Michael Westmoreland White is fasting from political commentary because of his extreme frustration with the political process. Meanwhile Hilzoy is hanging up her blogging cleats for the exact opposite reason: "It seems to me that the madness is over."
I'm definitely in the latter camp. Politically, everything's coming up roses. Brick by brick, the Obama administration and the Democratic Congress are laying the foundation for a progressive future.
But if you read liberal blogs you wouldn't know it. A lot of text there gets devoted to
- righteous indignation at Ben Nelson not being fully on board with health care reform, or
- jaw-dropping amazement at the cynicism or stupidity of GOP Senators who say things like, "Since there's CO2 in Coca-Cola, CO2 in the atmosphere can't be bad for you,"
but you know what? A health care reform bill, which contains a public option, and pays for it by taxing the rich, passed a committee vote this week! And did you know that the House also passed a bill to begin to deal with global warming, an issue that, let's face it, nobody but liberal eggheads like me cares about?
Remember the stimulus? Every liberal blogger out there couldn't devote enough bandwidth to obstructionist Republicans and craven Democratic centrists dooming the stimulus, but it passed! And so will health care reform. This has been a Democratic priority for half-a-century. With a popular President and 60 votes in the Senate, this time, we will not be denied. It will not be a perfect bill, and Ben Nelson will vote against it. But all we need is 51 votes to pass it, and we have 60 Senators. It's unthinkable that a Democratic senator would filibuster his own President's signature piece of legislation. Cap and Trade's prospects are dicier, but it's doable.
It doesn't happen overnight. It doesn't happen without compromise.

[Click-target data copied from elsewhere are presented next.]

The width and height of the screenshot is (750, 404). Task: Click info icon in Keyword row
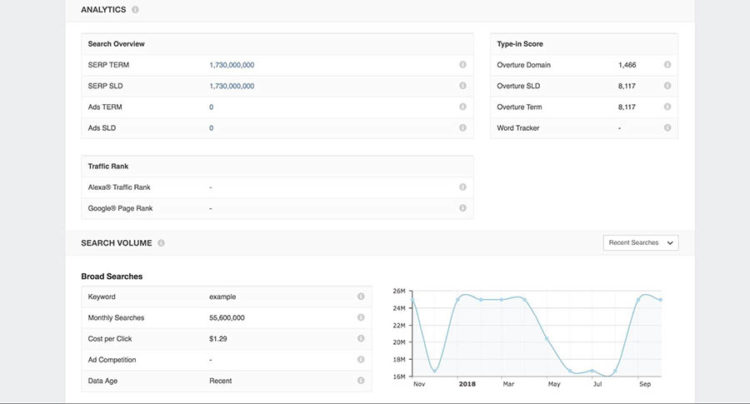(360, 297)
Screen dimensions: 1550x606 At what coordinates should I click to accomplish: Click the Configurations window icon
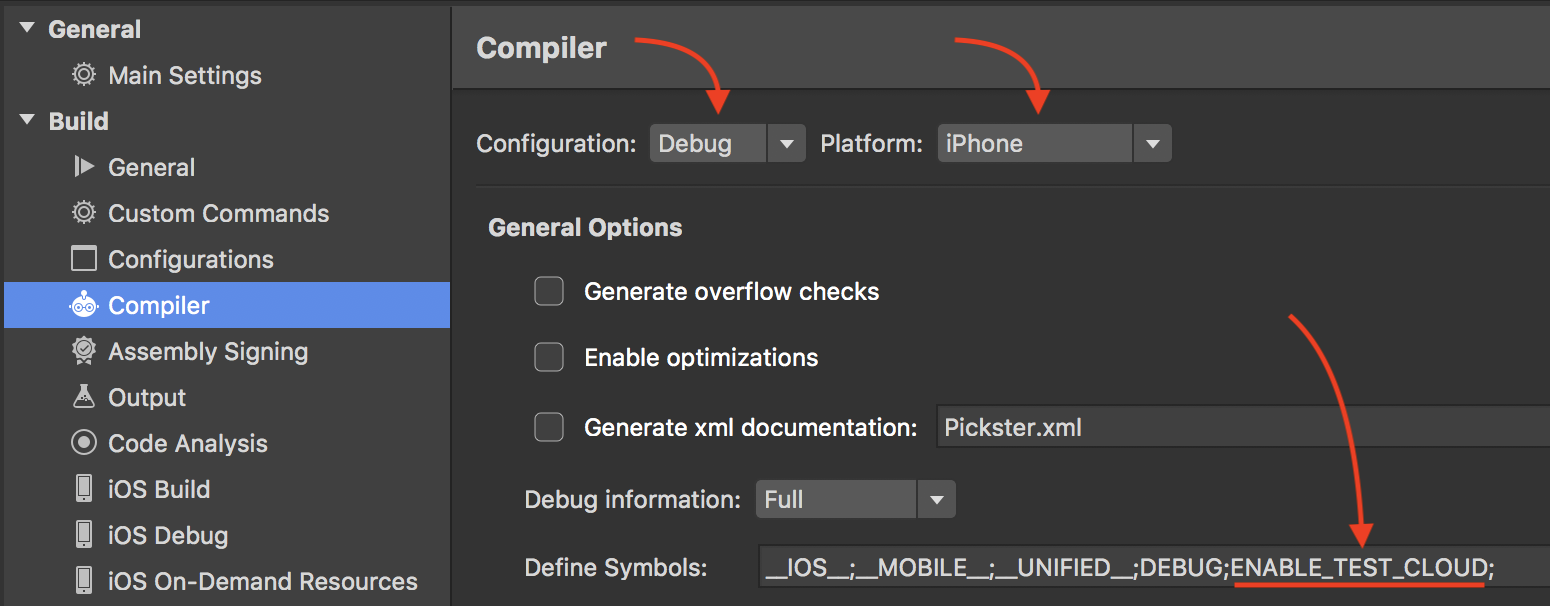(x=84, y=259)
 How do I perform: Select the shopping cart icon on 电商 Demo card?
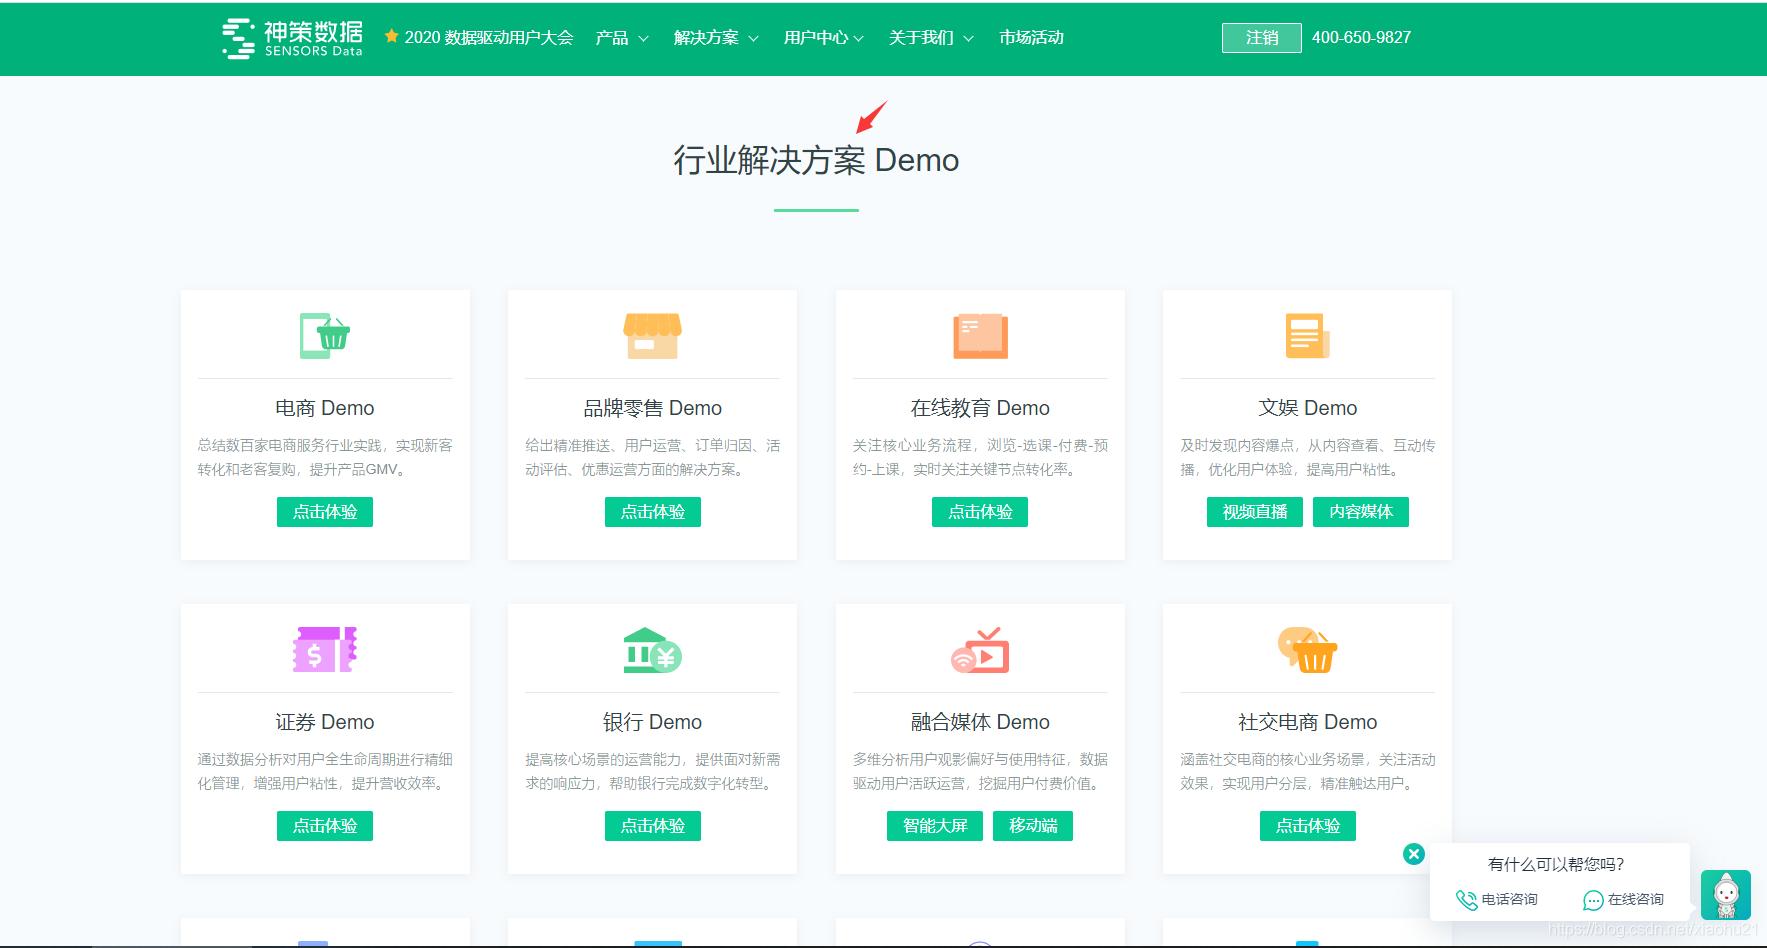point(324,336)
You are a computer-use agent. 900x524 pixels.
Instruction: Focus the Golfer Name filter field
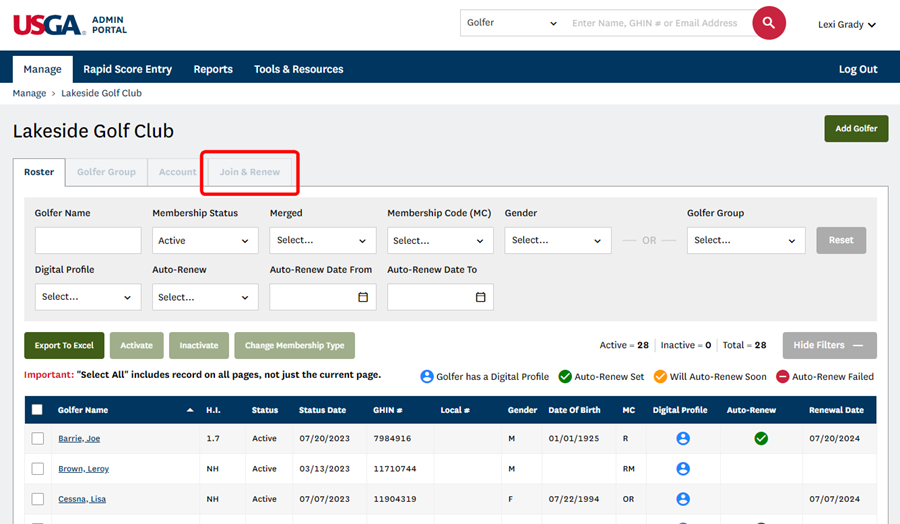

It doesn't happen without much sound and fury (signifying nothing) from the other side. True believers will always find the amount of compromise distasteful at best, an abomination at worst. But our political system is designed to foil the revolutionary and embolden the incrementalist. Despite the institutional booby-traps, we're poised to get good things done.
I don't envy the famed GOP discipline one bit. Yes, leading the Democratic Party must be like herding cats, but at least you've got a herd to lead. Republicans these days have disciplined themselves down to the irrelevant and laughable level of the People's Front of Judea:
So why blog? The last time I quit blogging I wrote,
I was then where Michael is now. But I can't be where Michael is now because now, really, things are a whole lot better.
I'm not quitting blogging again, but when I have to pay TypePad another $50 this fall I will have to think about it. The things I read about at school don't lend themselves to blogging much, and after I've read at school all day I don't much want to read and write more at home. Blogging can be a way to think out loud, or carry on a conversation about academic work which is sadly an all-too-solitary affair, but medieval history and me don't seem to lend themselves to it.
Even if I did, there's the Casual Dining Chain You've Probably Eaten At Before where I wait tables, which takes a lot of time. Plenty of blogging material there, but I'd have to change a lot of identities to protect the innocent and guilty.
I'm glad that Lee still turns out short, thoughtful posts about theology and public policy that's free of the frankly pathetic intellectual snobbery on display at so many theological blogs. May his tribe increase.